Indecent Exposure

October 17, 2014

Imagine sitting at home one night and getting hundreds of electronic notifications saying that a revealing photo of you has been published on the  Internet ­- without your consent.

This is an all-too common occurrence for young women. A Voyager survey conducted last week shows that 67 percent of students know someone who has had nude photos posted online by a friend or ex-boyfriend.

Posting nude photos of minors is illegal. However, 31 percent of those surveyed said they did not think it was wrong to view these photos.

This is not only an H-F issue. Constant access to cellphone cameras and social media has made it a modern day teenager issue.

A teen in San Fransisco was responsible for creating  multiple Twitter accounts, where he  posted nude photos of girls and marked them #twitterpurge in an attempt to mimic the movie The Purge.
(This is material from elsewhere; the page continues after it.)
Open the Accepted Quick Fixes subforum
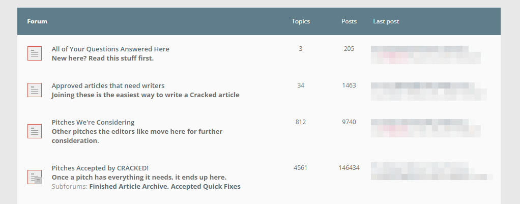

Something similar happened this February in Raleigh, North Carolina, where almost 70 sexual photos of different students were posted online and police charges were filed.

The Voyager interviewed two girls who say they had nude photos posted online by ex-boyfriends. Their names have been altered to protect their identity.

Anna Scott was only 15 when she found out that her then boyfriend shared a revealing photo of her on Instagram.  The picture was up for about a day before being taken down. Many of her peers saw it.

Scott said she was hurt that someone she cared about would share the photo.

“I don’t see why you would do that to someone who you once told you had feelings for you,” Scott said.

Social worker Tammy Green says many victims in these cases feel humiliated.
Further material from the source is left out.